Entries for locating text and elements
____

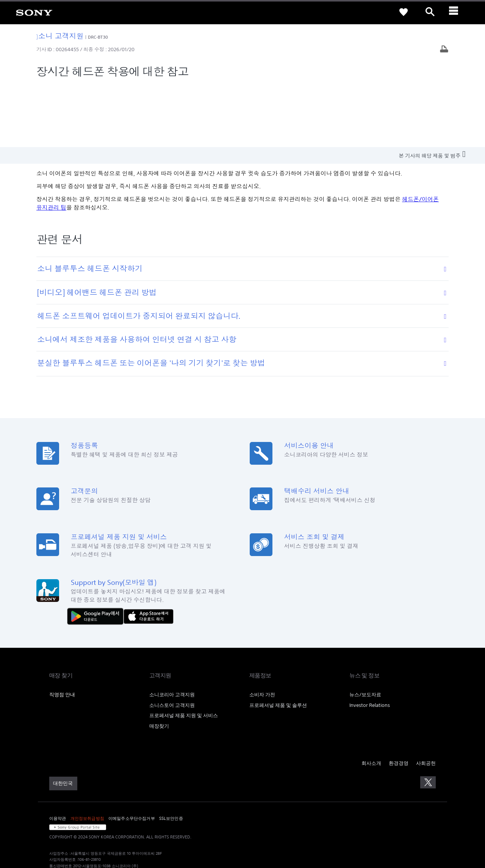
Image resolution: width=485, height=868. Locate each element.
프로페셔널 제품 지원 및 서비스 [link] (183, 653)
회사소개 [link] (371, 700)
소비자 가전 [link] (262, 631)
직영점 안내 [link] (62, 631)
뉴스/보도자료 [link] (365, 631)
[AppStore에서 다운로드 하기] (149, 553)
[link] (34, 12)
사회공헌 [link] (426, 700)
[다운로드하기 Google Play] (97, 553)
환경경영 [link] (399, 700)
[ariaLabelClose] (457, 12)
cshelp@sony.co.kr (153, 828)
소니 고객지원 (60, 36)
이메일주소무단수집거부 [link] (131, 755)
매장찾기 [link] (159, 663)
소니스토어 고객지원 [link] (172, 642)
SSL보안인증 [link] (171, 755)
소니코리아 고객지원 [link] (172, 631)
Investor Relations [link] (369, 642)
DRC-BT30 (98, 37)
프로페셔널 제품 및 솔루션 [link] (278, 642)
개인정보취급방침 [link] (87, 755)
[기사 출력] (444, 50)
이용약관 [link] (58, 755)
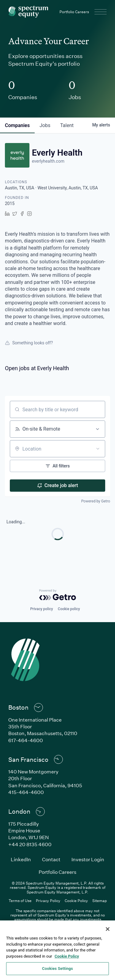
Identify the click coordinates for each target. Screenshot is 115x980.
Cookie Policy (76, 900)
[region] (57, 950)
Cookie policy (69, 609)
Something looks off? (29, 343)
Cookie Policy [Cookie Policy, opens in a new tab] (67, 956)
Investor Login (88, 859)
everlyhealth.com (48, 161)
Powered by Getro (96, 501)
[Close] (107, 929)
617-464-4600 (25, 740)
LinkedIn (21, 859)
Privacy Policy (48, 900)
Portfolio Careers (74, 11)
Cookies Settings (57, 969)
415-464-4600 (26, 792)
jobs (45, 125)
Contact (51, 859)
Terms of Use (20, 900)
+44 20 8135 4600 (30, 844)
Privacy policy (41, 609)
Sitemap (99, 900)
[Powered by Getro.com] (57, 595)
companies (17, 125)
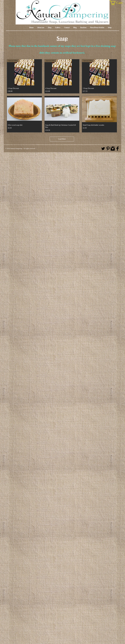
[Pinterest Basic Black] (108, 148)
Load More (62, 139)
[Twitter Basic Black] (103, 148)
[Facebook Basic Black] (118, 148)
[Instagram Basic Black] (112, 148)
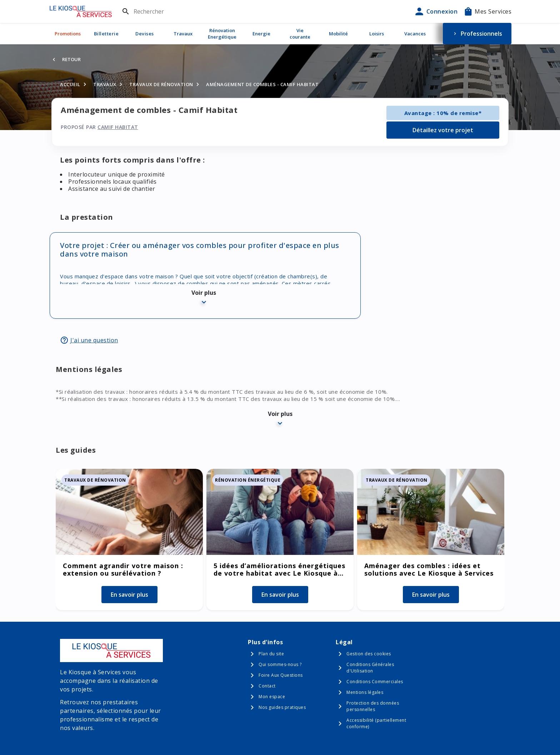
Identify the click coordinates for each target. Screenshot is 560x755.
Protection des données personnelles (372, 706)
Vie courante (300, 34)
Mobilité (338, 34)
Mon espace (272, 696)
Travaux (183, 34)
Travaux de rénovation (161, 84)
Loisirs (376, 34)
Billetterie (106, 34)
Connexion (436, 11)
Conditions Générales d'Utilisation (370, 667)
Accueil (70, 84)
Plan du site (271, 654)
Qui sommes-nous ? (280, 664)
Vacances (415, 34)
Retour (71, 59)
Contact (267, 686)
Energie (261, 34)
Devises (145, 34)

____

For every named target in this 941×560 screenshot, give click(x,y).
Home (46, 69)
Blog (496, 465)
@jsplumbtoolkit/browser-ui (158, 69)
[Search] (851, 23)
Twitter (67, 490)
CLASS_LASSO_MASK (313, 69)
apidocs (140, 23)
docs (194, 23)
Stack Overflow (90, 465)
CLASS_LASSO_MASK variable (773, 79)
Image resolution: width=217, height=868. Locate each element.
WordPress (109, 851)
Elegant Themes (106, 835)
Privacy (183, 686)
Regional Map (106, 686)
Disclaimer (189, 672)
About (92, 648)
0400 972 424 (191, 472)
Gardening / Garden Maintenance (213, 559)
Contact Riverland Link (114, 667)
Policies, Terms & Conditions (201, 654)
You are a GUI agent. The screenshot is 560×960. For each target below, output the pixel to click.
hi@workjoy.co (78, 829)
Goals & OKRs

____

-- WHAT TO WORK ON --
Copy the records above without changes, beginning at the line containing "Conditions Générales d'Utilisation (370, 667)" and stopping after the line containing "Devises (145, 34)".

-- FULL RESPONSE --
Conditions Générales d'Utilisation (370, 667)
Accueil (70, 84)
Plan du site (271, 654)
Qui sommes-nous ? (280, 664)
Vacances (415, 34)
Retour (71, 59)
Contact (267, 686)
Energie (261, 34)
Devises (145, 34)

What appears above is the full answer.